==== Information shown

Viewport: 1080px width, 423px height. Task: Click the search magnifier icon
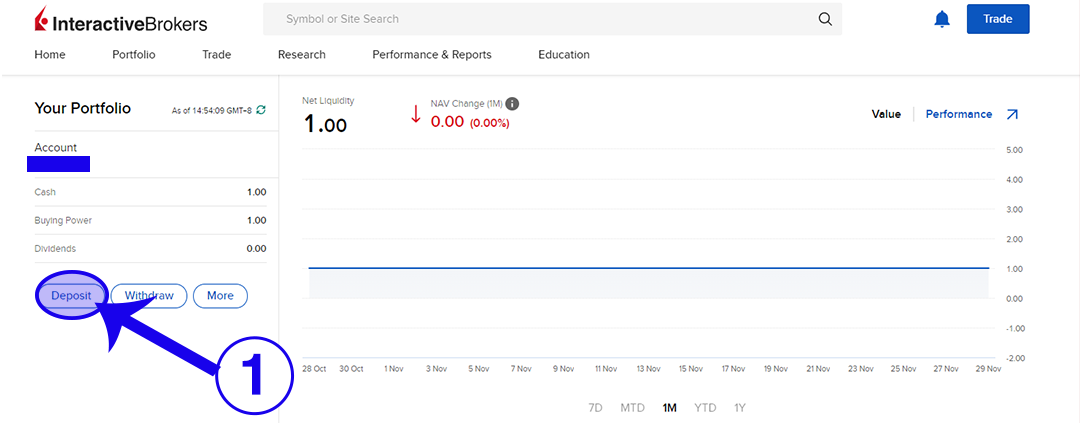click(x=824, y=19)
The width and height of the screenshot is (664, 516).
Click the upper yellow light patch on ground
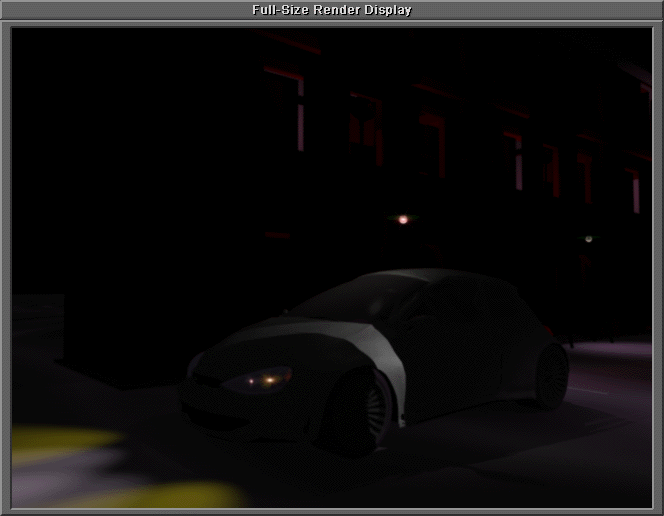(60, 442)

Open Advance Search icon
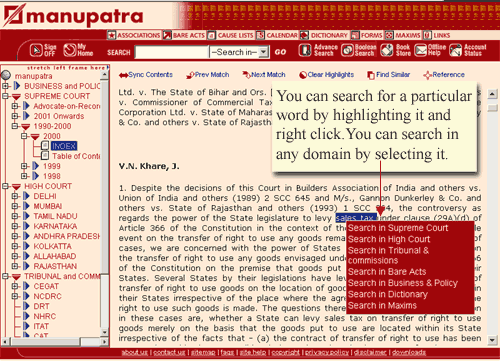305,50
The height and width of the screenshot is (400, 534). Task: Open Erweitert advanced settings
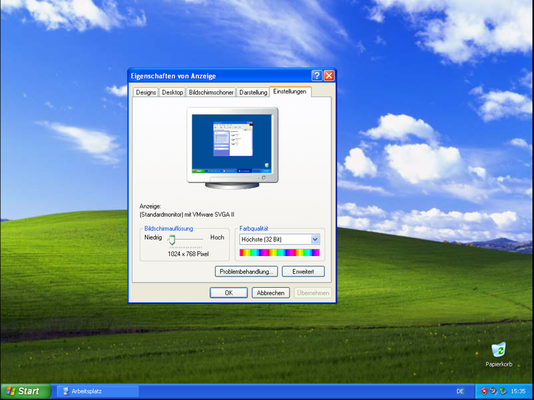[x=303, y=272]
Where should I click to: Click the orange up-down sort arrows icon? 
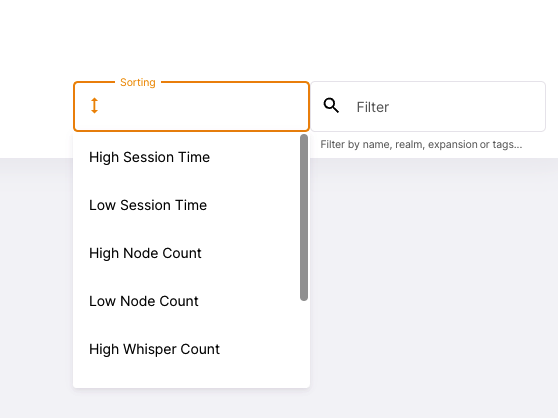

========

#### [Task requirements]
Every line of the material must be returned verbatim, and pictures must be left behind.

#### [Exercise output]
Viewport: 1080px width, 423px height. Task: Click the search magnifier icon
click(x=824, y=19)
The width and height of the screenshot is (664, 516).
Click the upper yellow light patch on ground
(60, 442)

Open Advance Search icon
305,50
The height and width of the screenshot is (400, 534). Task: Open Erweitert advanced settings
[x=303, y=272]
Where should I click to: Click the orange up-down sort arrows icon? 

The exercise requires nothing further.